**WHAT NEEDS TO BE DONE**
In the records below, find the line with "Click the Indietro" and the line with "This screenshot has width=1400, height=842."; return exactly those lines and every line between them.

Stored items

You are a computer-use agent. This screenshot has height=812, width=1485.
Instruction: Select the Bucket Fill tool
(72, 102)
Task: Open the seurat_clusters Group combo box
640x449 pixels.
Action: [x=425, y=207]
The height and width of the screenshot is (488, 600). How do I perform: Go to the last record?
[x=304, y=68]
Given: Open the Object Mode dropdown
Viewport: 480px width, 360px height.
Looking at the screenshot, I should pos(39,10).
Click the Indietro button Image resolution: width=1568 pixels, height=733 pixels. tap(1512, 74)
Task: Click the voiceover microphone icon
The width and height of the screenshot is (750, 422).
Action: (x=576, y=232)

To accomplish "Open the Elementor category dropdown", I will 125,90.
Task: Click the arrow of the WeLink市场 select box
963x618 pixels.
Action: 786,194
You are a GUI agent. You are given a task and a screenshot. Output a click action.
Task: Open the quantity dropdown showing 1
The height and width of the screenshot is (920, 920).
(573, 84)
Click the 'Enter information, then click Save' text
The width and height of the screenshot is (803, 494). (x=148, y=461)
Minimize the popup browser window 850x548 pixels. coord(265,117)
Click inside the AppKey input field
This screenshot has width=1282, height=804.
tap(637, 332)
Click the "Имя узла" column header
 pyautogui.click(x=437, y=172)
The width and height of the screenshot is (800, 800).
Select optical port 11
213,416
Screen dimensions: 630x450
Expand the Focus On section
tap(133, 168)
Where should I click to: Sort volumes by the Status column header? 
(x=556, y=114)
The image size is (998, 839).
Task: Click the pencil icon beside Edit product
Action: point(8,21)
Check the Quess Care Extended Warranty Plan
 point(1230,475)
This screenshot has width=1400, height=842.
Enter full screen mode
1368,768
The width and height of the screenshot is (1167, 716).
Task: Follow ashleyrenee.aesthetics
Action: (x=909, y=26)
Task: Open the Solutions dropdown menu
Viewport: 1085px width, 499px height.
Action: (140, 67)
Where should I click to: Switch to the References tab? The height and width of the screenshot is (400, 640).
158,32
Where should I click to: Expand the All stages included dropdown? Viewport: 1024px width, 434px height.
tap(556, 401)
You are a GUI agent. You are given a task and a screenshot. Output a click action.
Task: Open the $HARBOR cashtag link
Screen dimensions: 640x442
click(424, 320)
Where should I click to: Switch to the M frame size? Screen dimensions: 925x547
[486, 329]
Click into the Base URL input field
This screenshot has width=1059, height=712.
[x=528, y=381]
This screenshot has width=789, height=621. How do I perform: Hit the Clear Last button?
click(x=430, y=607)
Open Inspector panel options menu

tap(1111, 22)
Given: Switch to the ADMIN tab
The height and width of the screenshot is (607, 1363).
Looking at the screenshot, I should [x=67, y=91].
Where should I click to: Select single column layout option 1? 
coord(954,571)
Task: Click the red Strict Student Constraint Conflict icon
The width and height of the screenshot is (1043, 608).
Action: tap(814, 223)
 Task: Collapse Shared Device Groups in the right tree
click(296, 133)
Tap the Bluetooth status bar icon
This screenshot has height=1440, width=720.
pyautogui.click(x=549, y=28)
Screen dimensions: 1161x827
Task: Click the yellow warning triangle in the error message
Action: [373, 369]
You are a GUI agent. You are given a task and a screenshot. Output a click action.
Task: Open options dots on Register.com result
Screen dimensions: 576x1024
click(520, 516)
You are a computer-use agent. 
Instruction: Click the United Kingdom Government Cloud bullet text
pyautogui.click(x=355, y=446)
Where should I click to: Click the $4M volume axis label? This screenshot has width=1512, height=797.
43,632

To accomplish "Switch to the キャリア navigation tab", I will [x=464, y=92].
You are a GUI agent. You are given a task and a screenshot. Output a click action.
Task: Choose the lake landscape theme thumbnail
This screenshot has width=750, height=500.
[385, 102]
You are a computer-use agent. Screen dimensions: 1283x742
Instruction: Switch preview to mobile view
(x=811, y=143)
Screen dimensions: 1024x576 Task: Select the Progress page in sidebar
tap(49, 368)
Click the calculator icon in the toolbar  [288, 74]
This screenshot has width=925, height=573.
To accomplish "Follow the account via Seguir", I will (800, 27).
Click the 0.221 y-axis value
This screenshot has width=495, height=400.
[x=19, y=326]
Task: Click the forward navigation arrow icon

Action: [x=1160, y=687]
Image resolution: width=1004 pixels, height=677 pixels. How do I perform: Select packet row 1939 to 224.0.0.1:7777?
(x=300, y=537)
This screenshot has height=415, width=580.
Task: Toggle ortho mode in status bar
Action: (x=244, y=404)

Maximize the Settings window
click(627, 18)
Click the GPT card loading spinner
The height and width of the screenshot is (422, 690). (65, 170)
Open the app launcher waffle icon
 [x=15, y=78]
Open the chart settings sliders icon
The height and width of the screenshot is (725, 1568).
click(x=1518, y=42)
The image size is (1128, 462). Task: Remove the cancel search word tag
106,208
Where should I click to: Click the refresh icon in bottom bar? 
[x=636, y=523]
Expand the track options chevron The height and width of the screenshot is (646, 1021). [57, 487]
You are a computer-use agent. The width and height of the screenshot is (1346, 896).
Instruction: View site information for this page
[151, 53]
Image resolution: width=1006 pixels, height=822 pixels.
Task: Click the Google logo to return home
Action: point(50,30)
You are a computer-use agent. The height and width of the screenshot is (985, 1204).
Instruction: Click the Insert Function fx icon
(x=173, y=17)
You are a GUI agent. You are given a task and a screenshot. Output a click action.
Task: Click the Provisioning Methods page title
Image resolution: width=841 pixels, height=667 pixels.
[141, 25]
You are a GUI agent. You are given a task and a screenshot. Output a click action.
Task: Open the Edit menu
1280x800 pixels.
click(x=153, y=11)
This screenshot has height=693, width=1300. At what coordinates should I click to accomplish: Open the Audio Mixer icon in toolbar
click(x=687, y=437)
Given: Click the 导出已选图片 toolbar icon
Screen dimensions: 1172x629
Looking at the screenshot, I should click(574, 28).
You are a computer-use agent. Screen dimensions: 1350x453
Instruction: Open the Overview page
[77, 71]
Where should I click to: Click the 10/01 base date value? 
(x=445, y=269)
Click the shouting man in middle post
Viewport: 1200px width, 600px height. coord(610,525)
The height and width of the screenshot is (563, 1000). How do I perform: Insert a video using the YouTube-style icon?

**ANSWER TO THIS TASK**
Click the Indietro button Image resolution: width=1568 pixels, height=733 pixels. tap(1512, 74)
Task: Click the voiceover microphone icon
The width and height of the screenshot is (750, 422).
Action: (x=576, y=232)

To accomplish "Open the Elementor category dropdown", I will 125,90.
Task: Click the arrow of the WeLink市场 select box
963x618 pixels.
Action: 786,194
You are a GUI agent. You are given a task and a screenshot. Output a click action.
Task: Open the quantity dropdown showing 1
The height and width of the screenshot is (920, 920).
(573, 84)
Click the 'Enter information, then click Save' text
The width and height of the screenshot is (803, 494). (x=148, y=461)
Minimize the popup browser window 850x548 pixels. coord(265,117)
Click inside the AppKey input field
This screenshot has width=1282, height=804.
tap(637, 332)
Click the "Имя узла" column header
 pyautogui.click(x=437, y=172)
The width and height of the screenshot is (800, 800).
Select optical port 11
213,416
Screen dimensions: 630x450
Expand the Focus On section
tap(133, 168)
Where should I click to: Sort volumes by the Status column header? 
(x=556, y=114)
The image size is (998, 839).
Task: Click the pencil icon beside Edit product
Action: point(8,21)
Check the Quess Care Extended Warranty Plan
 point(1230,475)
This screenshot has width=1400, height=842.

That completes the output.